I wasn’t alone, there were other students; yet I still sat isolated. I was on a mission to write a poem like that of Shakespeare, but dactylic hexameter was all too difficult for my freshman underachieved-English-scores mind. I sat staring, thinking, raising blood pressure for about half an hour. Just before I was about to walk out and break down, Ms. Gentry saw that I had not moved or written anything since I had sat down, and she came over to my desk. She asked me what was wrong, and I could not help myself but to start crying like the incapable freshman that always struggled with English I was.
I remember her actually being nice to me, telling me that I did not need to worry so much about the assignment. I told her why I had come for the after-school help: my parents were having trouble helping me and keeping me focused. And then she said the most memorable thing I could have possibly heard from her cranky mouth: “You aren’t stupid, you can do this. If you weren’t cut out for this kind of work I would have removed you already.”

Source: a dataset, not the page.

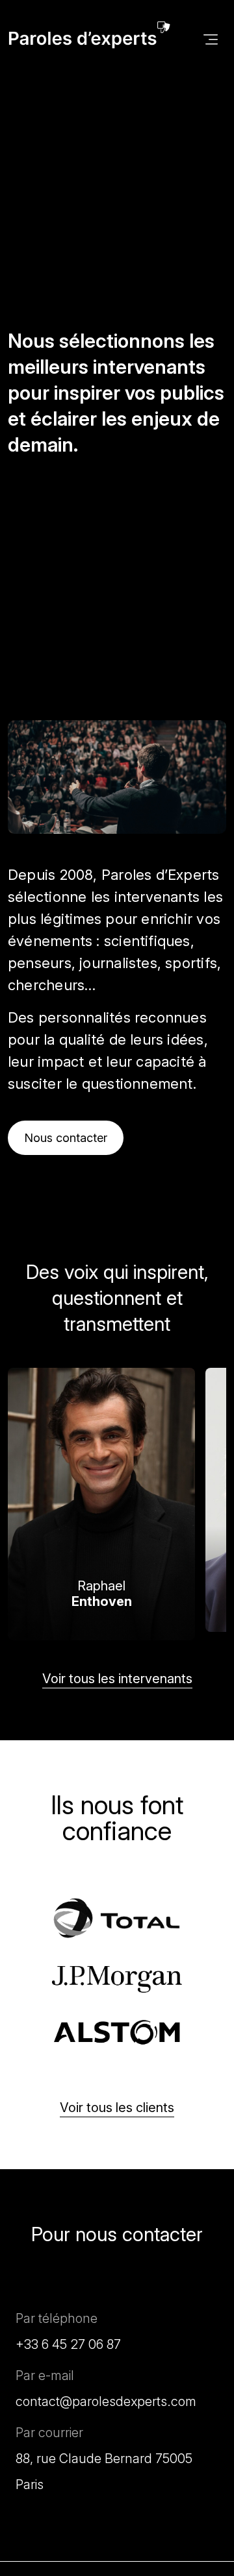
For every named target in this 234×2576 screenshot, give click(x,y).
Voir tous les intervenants (117, 1678)
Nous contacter (65, 1138)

These words lifted my spirits. We then worked together to finish my assignment, her walking me through dactylic hexameter and reminding me of the rules of writing in such a meter. I finished, said my goodbyes, and went home. I turned in my assignment the next day, with the words “Thank you” written on the bottom of the page. The next week, that assignment was returned with the grades written on them. I retrieved mine. The number eighty was written on the top, in red ink and circled. Below the “Thank you,” two words were scribbled: “You’re welcome.” This moment had turned me from despising English work because of my lack of ability to comprehend it into a student who enjoyed attending my English courses. It was those words from Ms. Gentry that I still remember.
This event was life-changing. I strove to write as best I could, to expand my vocabulary, to become a better writer. In my later years of high school I would go one to impress my instructors with individual pieces that even they would not have written so well when they attended high school. These, too, made me a better writer; and those words began it all: “You can do this.”